▶ _TEXTO FORNECIDO_:
"""
Pintura sobre foto do século 19
África e africanos no século 19 segundo os brancos assim e assados.


Seguindo a prosa das velhas afro novidades.


Todo mundo aqui já ouviu falar do Reino do Daomé, certo? 


Também ouvi, mas nunca a história particular deste encantado lugar. 


É que ele sempre esteve para mim – e para quase todos nós eu penso – relacionado à cultura religiosa dos nagôs, como uma espécie de ramo sucedâneo, subalterno da cultura yoruba que nos disseram ser hegemônica entre nós.


O Dahomey não passava para mim daquela pitadinha de coisas jêje (ou fon) que se diz existir no candomblé, que seria, ‘prioritariamente‘ nagô. 


Bem já cansei de falar disto, vocês já sabem como é.


(Ai como, o quanto fomos – e ainda somos- enganados.)


O Benin (que antigamente era este Daomé aí de nossa história de hoje) é um lugar fantástico, gente! 


Quase um crime terem camuflado por tanto tempo a história particular dele, tão visceralmente ligada ao Brasil por força dos ‘Agudás”, descendentes de brasileiros, baianos e católicos fervorosos, em sua esmagadora maioria, reunidos em torno de uma história escravista das mais emblemáticas e eletrizantes.


No Benin (antigo reino do Dahomey nos séculos 17 e 18) se estabeleceu uma das mais intensas, duradouras e cruéis experiencias escravistas da história humana, experiencia esta visceralmente ligada aos interesses comerciais, escravistas do Brasil e de Portugal.


Tanto quanto o Reino do Kongo, o Benin é pois o laboratório onde parte deste fenômeno a que chamamos tão rasamente ainda de ‘cultura afro-brasileira’ fermentou e se deu. Impossível para mim desde então, agora que achei este fio de meada, separar o Benin de nossa história de cultura negra na Diáspora.
"""
▶ _DADOS EXIBIDOS_:
"""
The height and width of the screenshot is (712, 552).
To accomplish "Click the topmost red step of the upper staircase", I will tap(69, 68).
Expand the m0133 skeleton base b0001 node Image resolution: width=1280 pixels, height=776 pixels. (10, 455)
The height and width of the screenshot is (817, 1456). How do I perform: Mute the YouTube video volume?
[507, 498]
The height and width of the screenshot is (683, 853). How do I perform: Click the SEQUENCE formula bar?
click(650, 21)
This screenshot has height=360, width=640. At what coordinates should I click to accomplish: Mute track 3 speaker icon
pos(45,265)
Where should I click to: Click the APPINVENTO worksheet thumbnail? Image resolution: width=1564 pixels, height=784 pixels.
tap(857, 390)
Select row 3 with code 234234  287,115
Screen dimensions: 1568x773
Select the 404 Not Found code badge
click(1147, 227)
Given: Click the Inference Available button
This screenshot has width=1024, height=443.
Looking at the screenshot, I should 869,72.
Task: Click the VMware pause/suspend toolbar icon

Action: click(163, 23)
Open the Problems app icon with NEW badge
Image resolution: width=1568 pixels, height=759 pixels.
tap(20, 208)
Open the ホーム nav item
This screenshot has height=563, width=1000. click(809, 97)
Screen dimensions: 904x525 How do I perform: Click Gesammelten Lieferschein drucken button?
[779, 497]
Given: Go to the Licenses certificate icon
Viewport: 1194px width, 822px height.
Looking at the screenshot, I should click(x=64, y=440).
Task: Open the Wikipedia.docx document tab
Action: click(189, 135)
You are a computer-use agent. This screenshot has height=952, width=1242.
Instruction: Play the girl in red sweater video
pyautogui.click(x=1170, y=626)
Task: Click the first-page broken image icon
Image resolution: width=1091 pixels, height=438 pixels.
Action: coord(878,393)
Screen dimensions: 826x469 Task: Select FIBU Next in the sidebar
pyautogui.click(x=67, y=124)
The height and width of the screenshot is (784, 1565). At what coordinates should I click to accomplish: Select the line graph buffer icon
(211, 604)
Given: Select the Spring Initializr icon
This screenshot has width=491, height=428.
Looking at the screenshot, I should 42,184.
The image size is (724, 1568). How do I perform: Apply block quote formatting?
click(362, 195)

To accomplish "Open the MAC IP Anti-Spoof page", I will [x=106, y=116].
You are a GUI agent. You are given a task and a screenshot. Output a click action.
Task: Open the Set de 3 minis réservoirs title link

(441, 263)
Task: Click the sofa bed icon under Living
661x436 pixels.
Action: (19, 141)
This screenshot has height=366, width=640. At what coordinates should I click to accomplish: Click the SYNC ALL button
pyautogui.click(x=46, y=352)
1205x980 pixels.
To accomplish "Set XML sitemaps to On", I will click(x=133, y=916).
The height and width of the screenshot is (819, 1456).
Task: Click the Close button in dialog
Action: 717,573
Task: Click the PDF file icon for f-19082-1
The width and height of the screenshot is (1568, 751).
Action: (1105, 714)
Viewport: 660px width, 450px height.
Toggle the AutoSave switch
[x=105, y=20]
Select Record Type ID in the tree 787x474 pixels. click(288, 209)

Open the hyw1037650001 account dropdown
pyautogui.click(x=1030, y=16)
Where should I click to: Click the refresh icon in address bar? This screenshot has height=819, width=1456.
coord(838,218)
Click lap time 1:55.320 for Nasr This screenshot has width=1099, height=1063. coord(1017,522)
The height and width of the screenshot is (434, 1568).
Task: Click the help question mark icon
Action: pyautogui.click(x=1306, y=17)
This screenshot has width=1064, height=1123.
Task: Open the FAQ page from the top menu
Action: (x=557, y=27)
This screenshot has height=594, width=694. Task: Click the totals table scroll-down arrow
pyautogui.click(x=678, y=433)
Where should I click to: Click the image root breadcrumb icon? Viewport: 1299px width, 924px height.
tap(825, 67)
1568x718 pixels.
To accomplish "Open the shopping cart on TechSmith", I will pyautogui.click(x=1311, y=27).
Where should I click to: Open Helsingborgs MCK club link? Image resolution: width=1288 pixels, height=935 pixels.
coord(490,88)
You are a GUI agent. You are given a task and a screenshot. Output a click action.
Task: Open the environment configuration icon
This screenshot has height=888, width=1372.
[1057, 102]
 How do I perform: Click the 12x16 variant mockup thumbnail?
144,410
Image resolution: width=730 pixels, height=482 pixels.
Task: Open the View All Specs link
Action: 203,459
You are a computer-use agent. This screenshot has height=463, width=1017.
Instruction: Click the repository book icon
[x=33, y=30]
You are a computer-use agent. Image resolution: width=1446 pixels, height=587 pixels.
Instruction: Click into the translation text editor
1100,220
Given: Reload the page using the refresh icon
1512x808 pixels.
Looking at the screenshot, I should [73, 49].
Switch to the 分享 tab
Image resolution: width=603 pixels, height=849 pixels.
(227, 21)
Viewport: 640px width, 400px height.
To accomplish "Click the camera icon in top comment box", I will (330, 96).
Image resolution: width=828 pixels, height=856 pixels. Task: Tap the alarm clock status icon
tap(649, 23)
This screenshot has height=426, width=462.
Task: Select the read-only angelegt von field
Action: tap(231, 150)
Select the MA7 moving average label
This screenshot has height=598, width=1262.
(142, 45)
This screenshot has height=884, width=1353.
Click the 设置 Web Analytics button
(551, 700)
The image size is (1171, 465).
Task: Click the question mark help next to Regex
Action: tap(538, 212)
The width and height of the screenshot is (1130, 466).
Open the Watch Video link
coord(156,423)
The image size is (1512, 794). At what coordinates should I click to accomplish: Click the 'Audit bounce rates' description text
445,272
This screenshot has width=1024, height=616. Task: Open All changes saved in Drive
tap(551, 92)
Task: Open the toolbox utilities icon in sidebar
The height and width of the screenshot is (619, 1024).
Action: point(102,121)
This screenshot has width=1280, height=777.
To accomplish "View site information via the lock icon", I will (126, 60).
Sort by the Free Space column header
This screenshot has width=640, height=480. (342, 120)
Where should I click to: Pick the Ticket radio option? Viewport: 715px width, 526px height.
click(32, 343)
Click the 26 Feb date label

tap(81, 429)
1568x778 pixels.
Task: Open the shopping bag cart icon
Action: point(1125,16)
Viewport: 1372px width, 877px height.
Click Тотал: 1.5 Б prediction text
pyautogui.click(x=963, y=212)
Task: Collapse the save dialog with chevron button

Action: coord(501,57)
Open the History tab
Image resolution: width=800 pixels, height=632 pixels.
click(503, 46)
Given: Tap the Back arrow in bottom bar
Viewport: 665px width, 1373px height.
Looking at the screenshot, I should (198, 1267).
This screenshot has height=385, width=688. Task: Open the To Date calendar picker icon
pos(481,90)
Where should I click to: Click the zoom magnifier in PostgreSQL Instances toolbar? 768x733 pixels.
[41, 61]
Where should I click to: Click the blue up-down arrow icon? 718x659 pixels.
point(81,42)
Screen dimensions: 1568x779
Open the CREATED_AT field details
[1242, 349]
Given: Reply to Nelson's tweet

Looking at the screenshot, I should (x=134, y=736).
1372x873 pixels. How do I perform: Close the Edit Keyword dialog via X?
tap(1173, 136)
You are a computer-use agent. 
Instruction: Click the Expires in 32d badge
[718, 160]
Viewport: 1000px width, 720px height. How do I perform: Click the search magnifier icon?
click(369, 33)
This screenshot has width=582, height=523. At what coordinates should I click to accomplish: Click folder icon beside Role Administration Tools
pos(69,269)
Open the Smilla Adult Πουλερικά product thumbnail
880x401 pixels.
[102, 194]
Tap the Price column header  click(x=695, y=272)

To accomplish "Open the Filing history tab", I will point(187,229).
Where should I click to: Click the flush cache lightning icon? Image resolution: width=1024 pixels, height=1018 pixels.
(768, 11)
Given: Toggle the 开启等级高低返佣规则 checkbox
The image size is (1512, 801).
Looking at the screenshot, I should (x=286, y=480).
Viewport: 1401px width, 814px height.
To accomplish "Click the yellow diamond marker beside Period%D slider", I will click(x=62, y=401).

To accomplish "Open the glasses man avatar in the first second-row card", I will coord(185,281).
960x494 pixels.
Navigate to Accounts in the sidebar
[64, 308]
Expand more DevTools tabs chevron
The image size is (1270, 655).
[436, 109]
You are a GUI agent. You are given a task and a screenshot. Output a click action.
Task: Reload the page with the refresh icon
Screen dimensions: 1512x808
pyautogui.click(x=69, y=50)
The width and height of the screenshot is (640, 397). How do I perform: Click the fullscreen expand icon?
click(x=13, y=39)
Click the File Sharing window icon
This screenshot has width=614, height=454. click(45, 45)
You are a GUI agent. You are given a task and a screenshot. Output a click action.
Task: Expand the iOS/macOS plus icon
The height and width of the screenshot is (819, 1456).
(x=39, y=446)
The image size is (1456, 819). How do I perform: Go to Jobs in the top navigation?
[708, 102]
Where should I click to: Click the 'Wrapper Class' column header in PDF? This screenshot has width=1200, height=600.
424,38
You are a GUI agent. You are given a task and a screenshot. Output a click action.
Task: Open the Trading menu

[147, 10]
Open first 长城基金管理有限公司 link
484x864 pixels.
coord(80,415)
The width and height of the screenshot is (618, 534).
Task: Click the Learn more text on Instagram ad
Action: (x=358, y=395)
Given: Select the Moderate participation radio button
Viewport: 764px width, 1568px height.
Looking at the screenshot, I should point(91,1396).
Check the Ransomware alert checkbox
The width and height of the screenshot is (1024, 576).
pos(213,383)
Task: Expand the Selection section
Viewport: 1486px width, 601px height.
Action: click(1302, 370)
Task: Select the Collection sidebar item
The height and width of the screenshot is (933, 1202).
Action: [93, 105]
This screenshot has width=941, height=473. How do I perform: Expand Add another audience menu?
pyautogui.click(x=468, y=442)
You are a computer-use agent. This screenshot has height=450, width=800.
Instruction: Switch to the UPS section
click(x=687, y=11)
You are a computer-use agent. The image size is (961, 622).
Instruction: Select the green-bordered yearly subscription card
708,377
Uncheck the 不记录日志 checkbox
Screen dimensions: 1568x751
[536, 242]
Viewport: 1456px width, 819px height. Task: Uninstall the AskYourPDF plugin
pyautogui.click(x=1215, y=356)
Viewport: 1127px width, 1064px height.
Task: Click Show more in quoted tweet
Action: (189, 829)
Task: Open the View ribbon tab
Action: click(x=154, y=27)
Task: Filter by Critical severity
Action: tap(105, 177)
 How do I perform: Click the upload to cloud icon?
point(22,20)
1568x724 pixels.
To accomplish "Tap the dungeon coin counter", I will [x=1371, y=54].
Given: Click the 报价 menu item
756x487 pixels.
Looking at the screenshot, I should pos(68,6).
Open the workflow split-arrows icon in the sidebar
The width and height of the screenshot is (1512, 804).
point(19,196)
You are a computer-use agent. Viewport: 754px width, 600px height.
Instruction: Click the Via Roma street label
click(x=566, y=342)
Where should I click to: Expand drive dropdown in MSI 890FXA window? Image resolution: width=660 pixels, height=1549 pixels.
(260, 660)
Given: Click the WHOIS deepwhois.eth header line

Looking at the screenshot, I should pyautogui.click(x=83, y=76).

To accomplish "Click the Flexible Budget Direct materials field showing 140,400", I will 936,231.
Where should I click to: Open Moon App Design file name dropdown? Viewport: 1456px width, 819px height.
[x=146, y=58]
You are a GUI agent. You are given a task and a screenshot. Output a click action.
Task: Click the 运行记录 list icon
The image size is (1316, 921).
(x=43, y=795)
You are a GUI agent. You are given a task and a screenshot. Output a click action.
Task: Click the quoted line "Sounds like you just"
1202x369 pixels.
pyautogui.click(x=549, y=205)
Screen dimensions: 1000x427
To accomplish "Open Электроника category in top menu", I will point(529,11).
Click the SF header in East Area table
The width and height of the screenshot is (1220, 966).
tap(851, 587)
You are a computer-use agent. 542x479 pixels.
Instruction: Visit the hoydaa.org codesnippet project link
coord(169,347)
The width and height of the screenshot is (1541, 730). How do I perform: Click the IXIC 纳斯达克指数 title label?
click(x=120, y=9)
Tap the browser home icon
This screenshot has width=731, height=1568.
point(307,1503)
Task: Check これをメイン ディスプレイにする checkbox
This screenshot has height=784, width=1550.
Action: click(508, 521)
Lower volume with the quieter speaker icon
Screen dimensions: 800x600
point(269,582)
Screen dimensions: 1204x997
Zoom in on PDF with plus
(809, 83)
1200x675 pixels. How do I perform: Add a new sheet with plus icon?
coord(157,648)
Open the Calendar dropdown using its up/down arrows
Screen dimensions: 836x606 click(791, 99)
"""
▶ _TAREFAS A CUMPRIR_:
1 - Reescreva o trecho do texto sobre o Reino do Daomé que vai de "É que ele sempre" até "ainda somos- enganados.)", trocando "candomblé" por "culto dos orixás".
2 - Dê continuidade ao texto sobre o Reino do Daomé a partir do ponto em que ele termina.
O material não tem relação com o texto sobre o Reino do Daomé.

▶ _AS RESPOSTAS_:
1 -
É que ele sempre esteve para mim – e para quase todos nós eu penso – relacionado à cultura religiosa dos nagôs, como uma espécie de ramo sucedâneo, subalterno da cultura yoruba que nos disseram ser hegemônica entre nós.


O Dahomey não passava para mim daquela pitadinha de coisas jêje (ou fon) que se diz existir no culto dos orixás, que seria, ‘prioritariamente‘ nagô. 


Bem já cansei de falar disto, vocês já sabem como é.


(Ai como, o quanto fomos – e ainda somos- enganados.)

2 -
A fervorosa ligação destes beninenses – os ‘agudás‘ principalmente – com o catolicismo português, associada a sua não menos fervorosa adoração pelo Vudu, religião tradicional local, a mistura curiosa entre estas duas tão diversas religiões, faz com que apareça agora límpido e claramente explicável para mim, aquele estranhamento que tinha, vendo quadros de entidades do vudu no Haiti, representadas por santos estranhamente brancos e católicos, Invasão de Santas Bárbaras, São Lázaros e São Josés nas praias de papa Loko, estas coisas contraditórias que fazem os simplistas engolirem em seco a sua tonteria.


Um eureka inaceitável para os reducionistas da negritude idealizada que pululam por aí e, vivem a me puxar os pés e as orelhas enquanto durmo, me tachando de iconoclasta traidor da raça só porque fiquei cansado de ser enganado.


Ah…Nem preciso me estender muito porque é justamente deste apagão nosso de cada dia que falo também desta vez.


Sim. Isto mesmo: Amazonas do Dahomey, África.


Quem daí de vocês da história destas bravas moças já ouviu falar?


Não. Não falo daquela lenda das caçadoras morenas (ou seriam louras?) que emprestaram seu nome para aquela floresta tão nossa (nossa?) que tem um estado do Brasil do mesmo nome plantado na selva mais impressionante do planeta.


E já que são…amazonas, mulheres guerreiras senhoras de si, posso afiançar com razoável certeza que o machismo ocidental não veio da África (pelo menos da África sub subaariana) A história a seguir é emblemática a este respeito.


Uma passarinha me diz: “Menos…menos”. 


Exagerei? 


Tá bom. 


Sei. 


Já entendi. 


Calma, calma que eu pondero, relativizo e explico.


(E tome ‘tchan, tchan, tchan, tchan”)


Dizem que ela – esta nossa história feminista ma non tropo - começou com o terceiro rei do Dahomey, Houegbadja, que reinou de 1645 a1685. 


Foi ele quem teria começado o que virou uma tradição nacional no Dahomey do século 19, montando um grupo feminino de caçadoras de elefantes chamado Gbeto.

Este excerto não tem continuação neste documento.